The purpose of this project is primarily for me to experiment with big data tools such as Google BigQuery and Apache Spark. Below you will find documentation regarding the steps I took in performing my data analysis.
I decided to use the Google Cloud Platform as my platform of choice for working with Citibike trip data. A nice feature about GCP was that they were already hosting a public dataset for Citibike trips from July 2013 (earliest reporting) to September 2016. To expand on this, I pulled newer data (including Jersey City data) from the Citibike S3 bucket and uploaded it onto Google Cloud Storage. Afterwards, I made a dataset from the csv files to run queries on them using Google BigQuery.

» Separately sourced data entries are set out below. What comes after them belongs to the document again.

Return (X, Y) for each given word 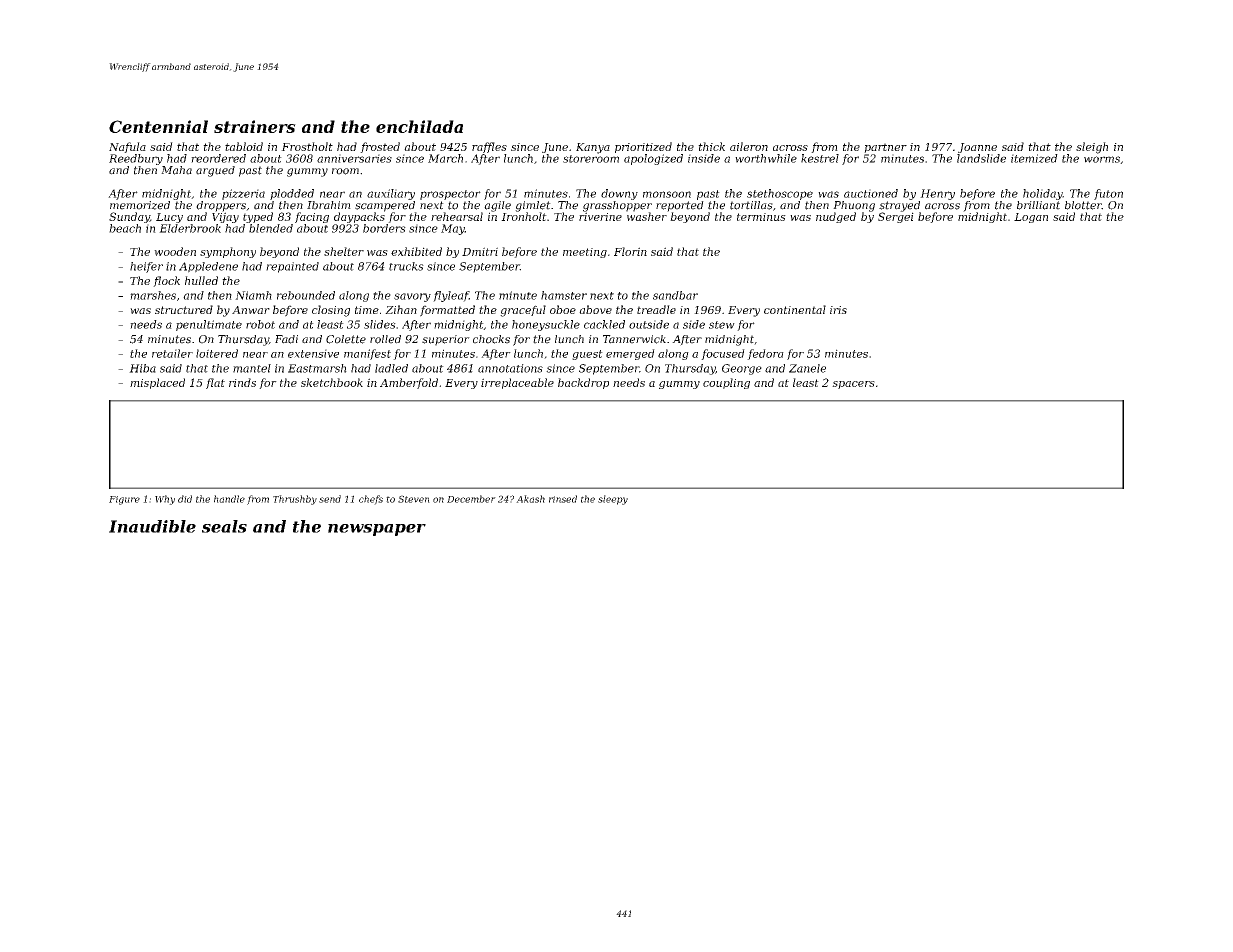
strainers (255, 126)
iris (838, 310)
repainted (292, 267)
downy (619, 194)
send (330, 499)
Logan (1031, 218)
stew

I pulled zip files and unzipped them using get_tripdata.py. Afterwards, I uploaded the csv files to my personal bucket.
Analysis of Citibike trips can be found in the notebooks directory.
For a quick look at general trends in Citibike ridership, take a look at General Trends Analysis.
For an analysis of the stations that trips start at, take a look at Start Stations
To see a predictive model of Citibike trips using an Ordinary Least Squares linear regression approach, please take a look at Citibike Predict Trips 79 R2 Revised. The model uses station data, weather information, and date information to predict the number of trips on a given day. The data is split into a training set and testing set, and certain features with widely varying ranges such as tempurature and precipitation are scaled.
For a look at the SQL queries I used on Google BigQuery for aggregating data, take a look at SQL Queries.
For a look at the Python scripts I used for gathering and cleaning data, take a look at Citibike Python. This will also include unused files such as one running Dijkstra's algorithm on all stations to find the shortest paths between all stations based on average time.